──────── RECORD EXTRACTS ────────

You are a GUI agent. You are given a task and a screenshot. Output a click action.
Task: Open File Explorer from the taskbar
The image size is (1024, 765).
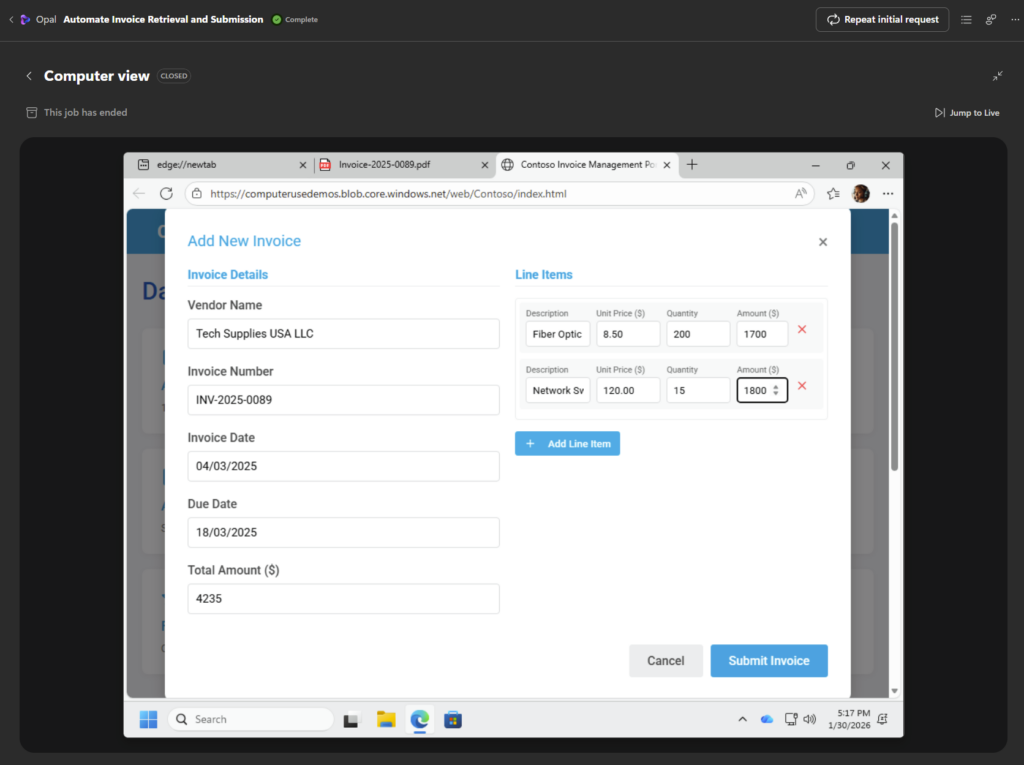click(386, 719)
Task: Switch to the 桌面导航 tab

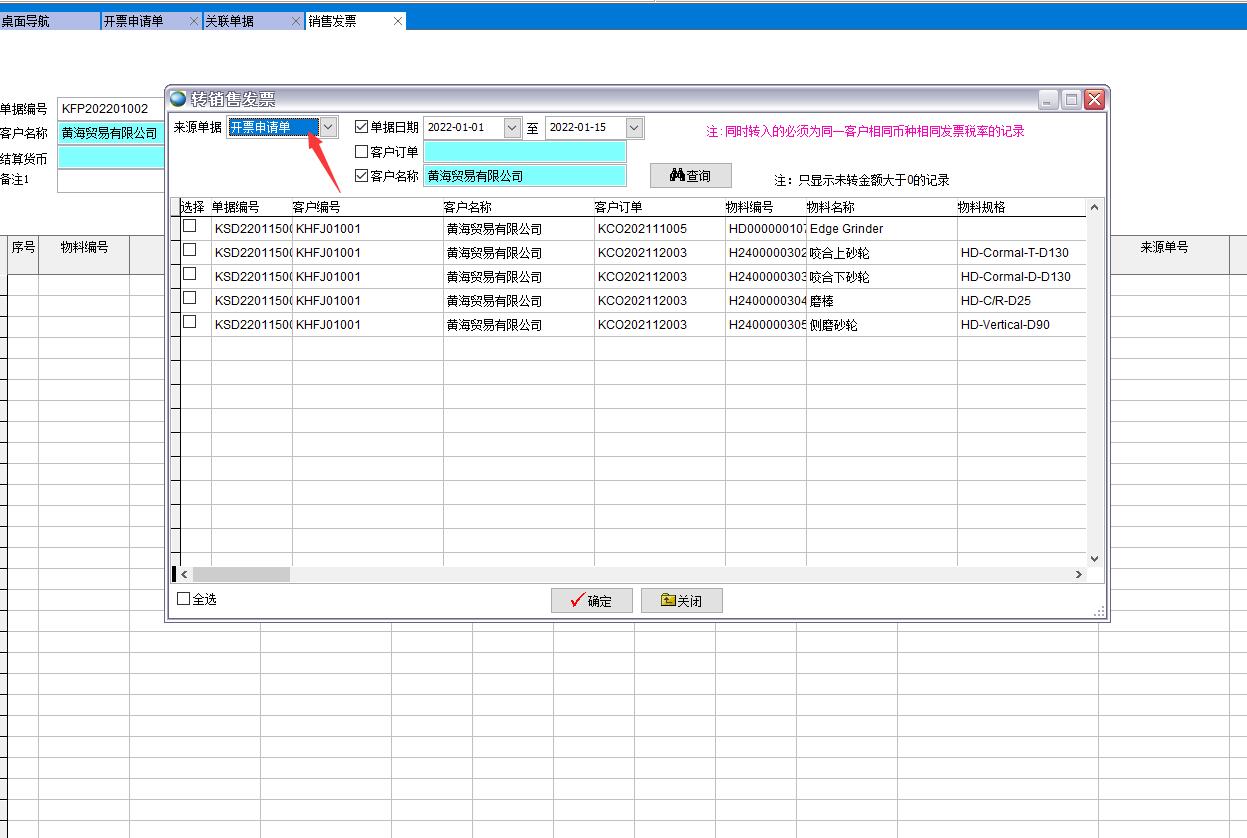Action: coord(48,21)
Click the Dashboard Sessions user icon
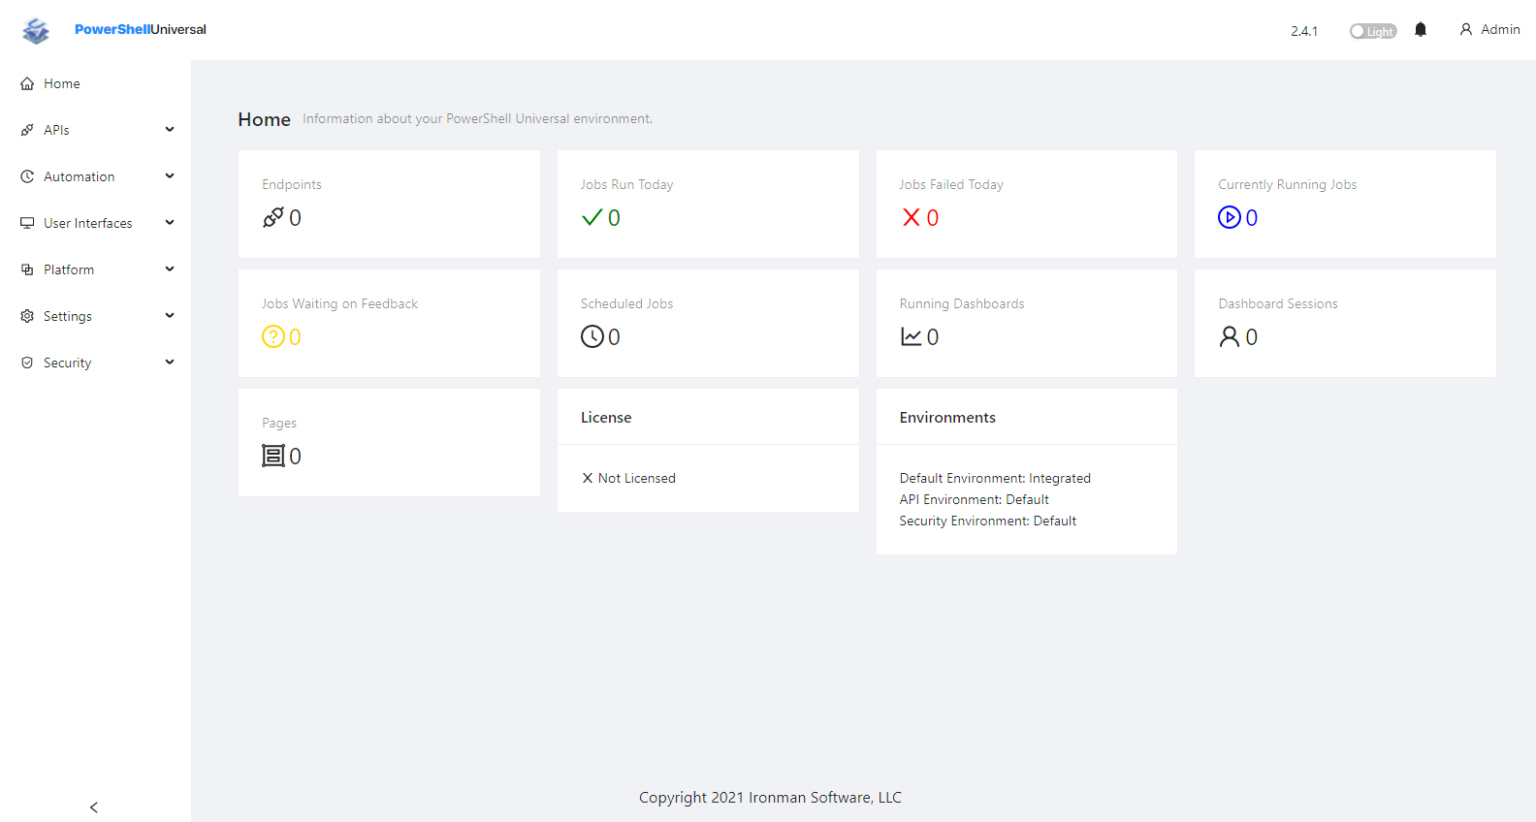 click(1229, 336)
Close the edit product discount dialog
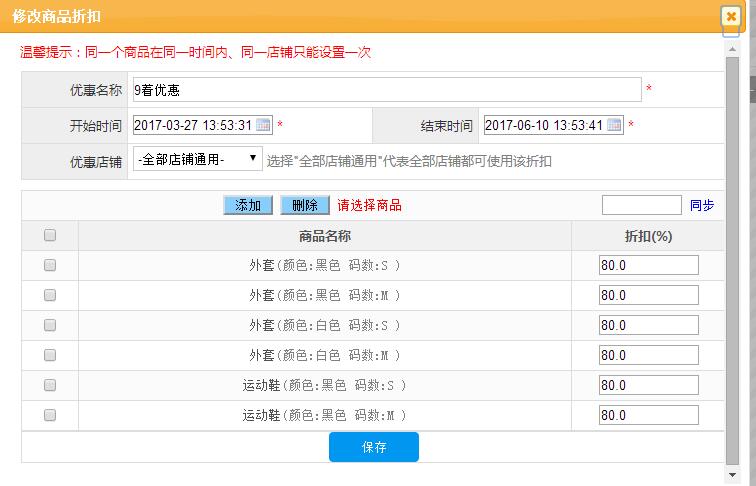Screen dimensions: 756x486 [x=731, y=17]
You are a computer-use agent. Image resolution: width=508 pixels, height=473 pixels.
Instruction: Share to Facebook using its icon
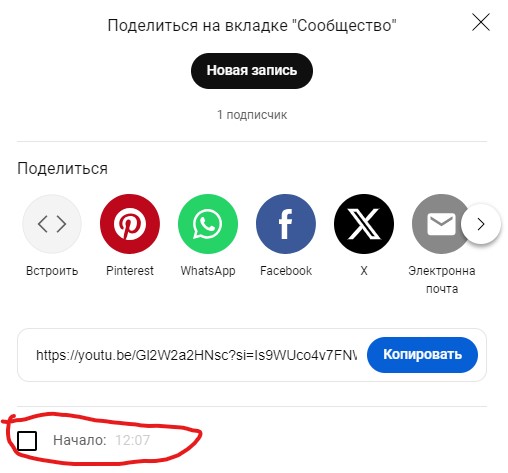[286, 224]
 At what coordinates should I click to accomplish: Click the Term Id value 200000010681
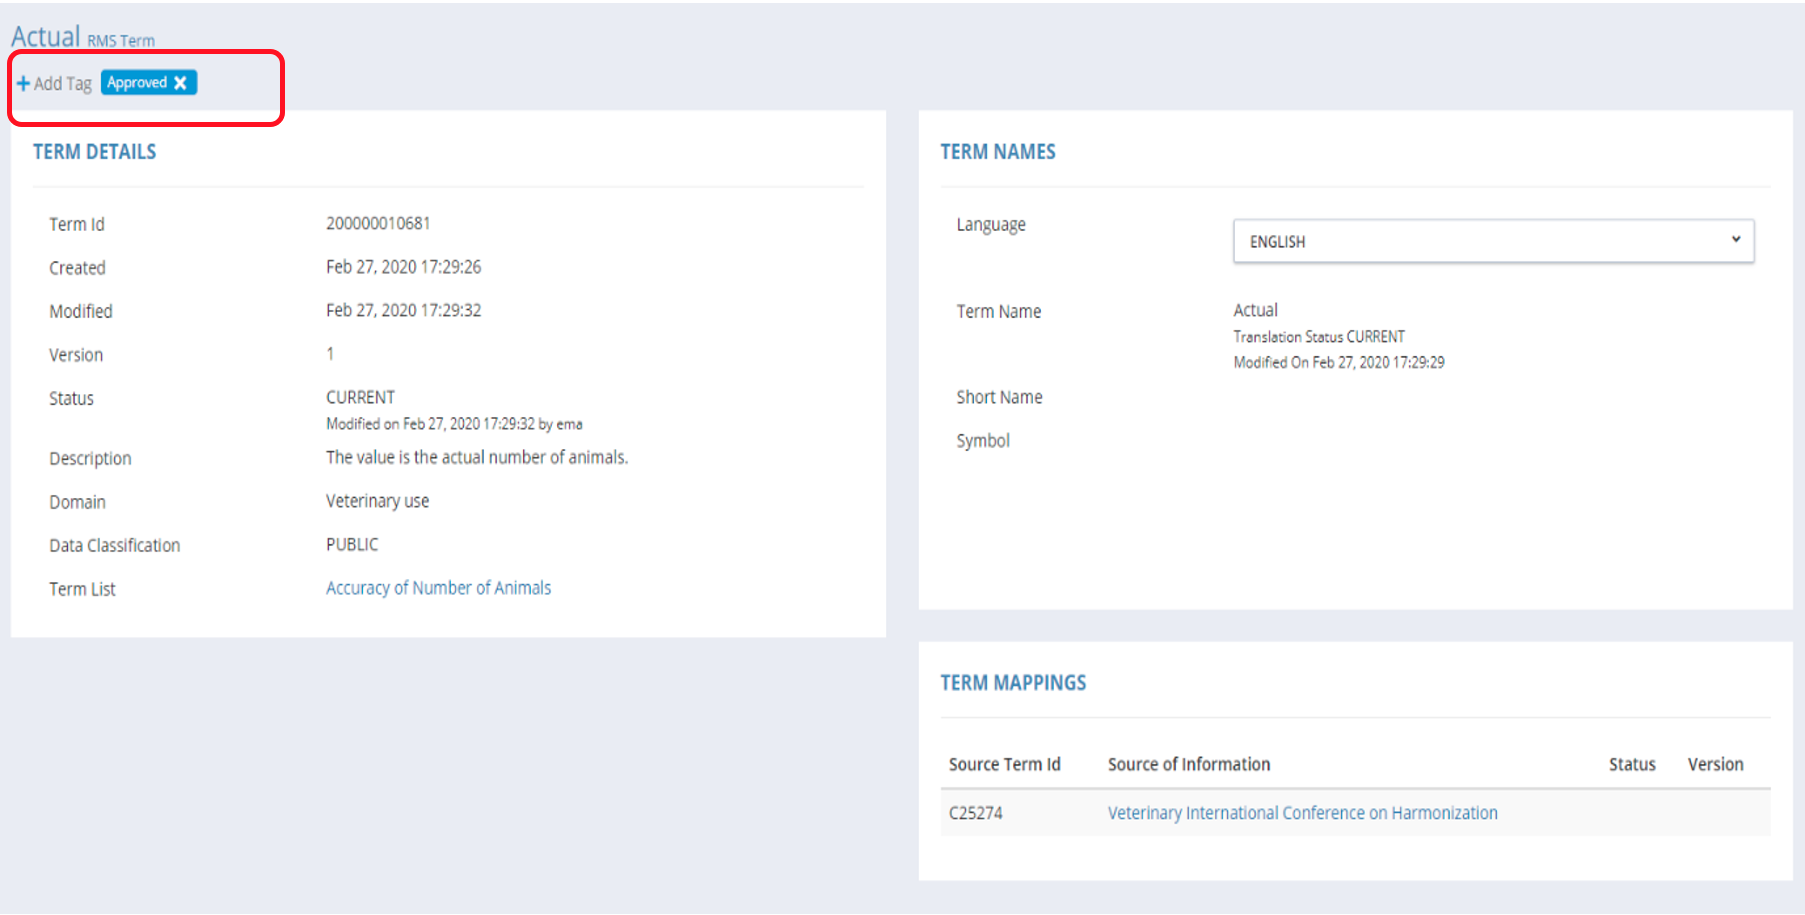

────────

TASK TO CARRY OUT: For this exercise, set down exactly the lines that run from the line holding "The image size is (1024, 765)." to the last line of the records above; include both end lines and omit pictures.

RESPONSE TO THE TASK:
The image size is (1024, 765).
click(386, 719)
Task: Switch to the 桌面导航 tab

Action: coord(48,21)
Click the Dashboard Sessions user icon
 click(1229, 336)
Close the edit product discount dialog
Screen dimensions: 756x486 [x=731, y=17]
You are a computer-use agent. Image resolution: width=508 pixels, height=473 pixels.
Instruction: Share to Facebook using its icon
[286, 224]
 At what coordinates should I click to accomplish: Click the Term Id value 200000010681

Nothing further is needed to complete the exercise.